El 21 de junio de 2026, la gobernadora de Chihuahua, Maru Campos, lanzó una de las acusaciones más explosivas que ha enfrentado la Cuarta Transformación en materia de seguridad y justicia. Al exigir que Rubén Rocha Moya sea entregado a Estados Unidos, no solo cuestionó a un gobernador de Morena; puso en duda la capacidad del Estado mexicano para investigar y sancionar a sus propias élites políticas sin la presión de una potencia extranjera.
La exigencia de Campos no es una ocurrencia aislada ni un simple episodio de confrontación partidista. Es la cristalización de una tensión estructural que México arrastra desde hace años: un gobierno que reivindica la soberanía como bandera política, pero que enfrenta crecientes cuestionamientos sobre la eficacia e independencia de sus instituciones de justicia.
El planteamiento de la gobernadora coloca el debate en un terreno incómodo para Morena. No se trata únicamente de señalar posibles responsabilidades políticas o presuntos vínculos con el crimen organizado; implica sugerir que la protección del poder podría estar pesando más que el esclarecimiento de los hechos. En esa lógica, la soberanía deja de ser una fortaleza institucional y comienza a percibirse como un escudo frente al escrutinio.
La respuesta del gobierno federal tampoco escapa a la lógica de la confrontación.

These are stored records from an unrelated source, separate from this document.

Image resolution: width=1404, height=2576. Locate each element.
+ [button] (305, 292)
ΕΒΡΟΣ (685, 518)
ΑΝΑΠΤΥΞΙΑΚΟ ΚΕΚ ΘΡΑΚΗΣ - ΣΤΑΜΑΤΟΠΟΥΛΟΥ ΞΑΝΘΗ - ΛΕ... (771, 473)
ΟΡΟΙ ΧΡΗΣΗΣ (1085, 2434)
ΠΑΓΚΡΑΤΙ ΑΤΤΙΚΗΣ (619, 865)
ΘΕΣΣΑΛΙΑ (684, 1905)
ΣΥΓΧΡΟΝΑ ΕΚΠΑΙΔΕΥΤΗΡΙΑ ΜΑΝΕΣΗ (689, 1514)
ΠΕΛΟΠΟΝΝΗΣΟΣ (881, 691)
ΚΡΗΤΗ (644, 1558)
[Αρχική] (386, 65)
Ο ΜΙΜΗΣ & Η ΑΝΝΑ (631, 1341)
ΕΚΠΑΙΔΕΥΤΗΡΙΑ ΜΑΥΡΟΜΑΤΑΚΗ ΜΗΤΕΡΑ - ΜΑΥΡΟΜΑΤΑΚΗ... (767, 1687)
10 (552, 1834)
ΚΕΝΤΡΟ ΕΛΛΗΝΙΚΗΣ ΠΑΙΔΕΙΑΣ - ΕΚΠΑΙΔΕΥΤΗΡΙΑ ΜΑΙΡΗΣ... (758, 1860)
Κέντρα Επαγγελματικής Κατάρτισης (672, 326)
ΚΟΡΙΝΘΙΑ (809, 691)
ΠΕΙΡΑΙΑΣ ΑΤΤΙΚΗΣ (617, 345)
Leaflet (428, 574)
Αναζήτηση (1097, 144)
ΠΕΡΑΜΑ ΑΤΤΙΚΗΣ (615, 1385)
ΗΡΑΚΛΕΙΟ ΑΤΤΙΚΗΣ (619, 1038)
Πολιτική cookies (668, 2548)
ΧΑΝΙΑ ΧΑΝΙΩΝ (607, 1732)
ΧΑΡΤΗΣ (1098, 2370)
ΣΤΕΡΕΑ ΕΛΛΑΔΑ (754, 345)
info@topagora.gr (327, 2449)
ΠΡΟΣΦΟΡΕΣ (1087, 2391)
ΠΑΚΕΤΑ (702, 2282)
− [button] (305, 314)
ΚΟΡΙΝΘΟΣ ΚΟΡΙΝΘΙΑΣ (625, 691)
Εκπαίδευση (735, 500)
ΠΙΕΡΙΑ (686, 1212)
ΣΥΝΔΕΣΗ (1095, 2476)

Al rechazar cualquier presión proveniente del exterior, la Cuarta Transformación busca defender la autonomía nacional, pero al mismo tiempo evita responder la pregunta que alimenta la polémica: ¿puede el sistema mexicano investigar con credibilidad a figuras de alto nivel sin que intervengan factores políticos?
En el centro de la tormenta aparece Rocha Moya, convertido en algo más que un actor político. Su nombre simboliza un problema recurrente en México: la dificultad para separar la justicia de las lealtades partidistas. Por ello, el debate ya no gira únicamente en torno a una persona, sino alrededor de la confianza pública en las instituciones.
El riesgo es evidente. Si la presión extranjera termina marcando la agenda de justicia, la soberanía se debilita. Pero si la soberanía se utiliza para cerrar filas y bloquear cualquier cuestionamiento, la percepción de impunidad crece. En ambos escenarios pierde el Estado mexicano.
Por eso el caso Rocha Moya trasciende a Morena, a Maru Campos y a cualquier disputa electoral. Lo que está en juego es algo más profundo: la credibilidad de un sistema que sigue atrapado entre la defensa del poder y la exigencia de rendición de cuentas. Mientras esa contradicción no se resuelva, cada nueva acusación seguirá alimentando la misma sospecha: que en México la justicia continúa dependiendo más de la política que de las instituciones.